• Provided data:
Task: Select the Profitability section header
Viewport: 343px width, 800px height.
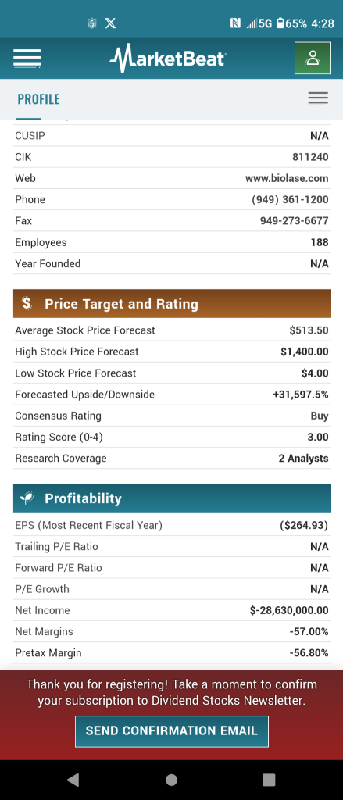Action: point(172,498)
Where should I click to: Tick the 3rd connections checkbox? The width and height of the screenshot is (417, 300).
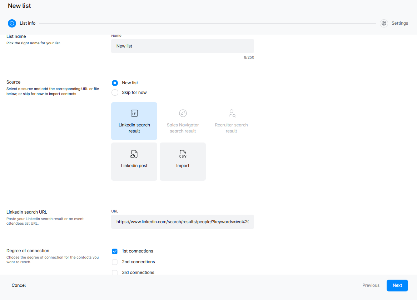115,273
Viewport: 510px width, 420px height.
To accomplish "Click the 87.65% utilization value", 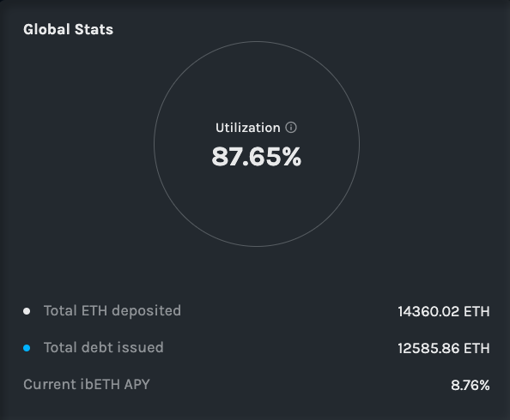I will coord(257,157).
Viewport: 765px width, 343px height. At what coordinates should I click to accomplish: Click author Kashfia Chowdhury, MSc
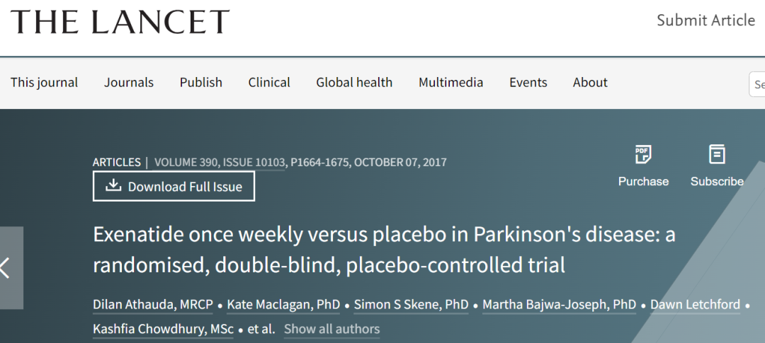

• Requirement: Give again, word for word, only the lines that run from the top of the data above through the line with "Viewport: 510px width, 420px height.". Drop the pictures.

• Answer section:
Task: Select the Profitability section header
Viewport: 343px width, 800px height.
Action: point(172,498)
Where should I click to: Tick the 3rd connections checkbox? The width and height of the screenshot is (417, 300).
115,273
Viewport: 510px width, 420px height.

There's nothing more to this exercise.